■ **TASK PROMPT**
Lines with "Given": pull these out of the listing below.

■ **PROVIDED RECORDS**
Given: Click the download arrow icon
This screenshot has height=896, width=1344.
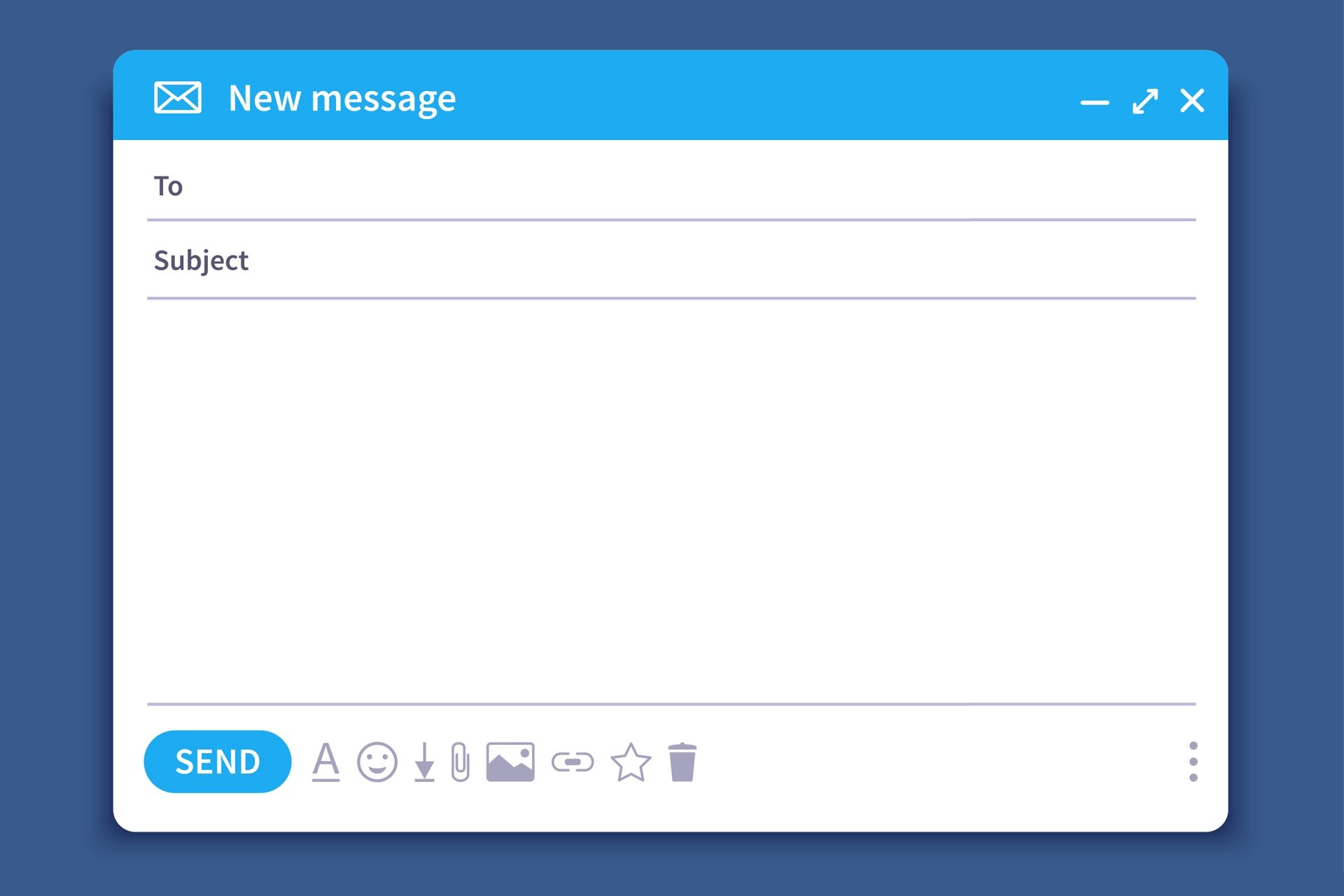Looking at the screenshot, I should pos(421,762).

--

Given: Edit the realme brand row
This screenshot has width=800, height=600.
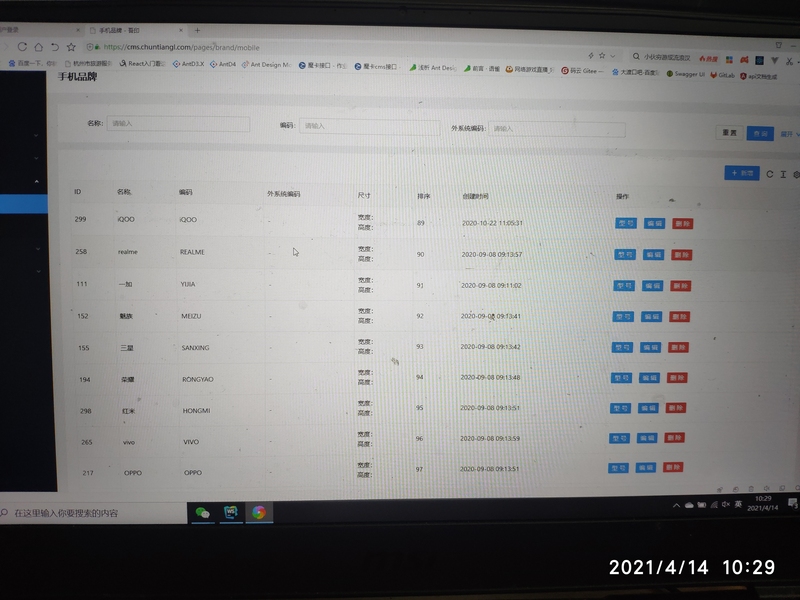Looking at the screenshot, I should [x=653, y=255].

■ **WRITTEN REPLY**
Given: Click the download arrow icon
Given: Edit the realme brand row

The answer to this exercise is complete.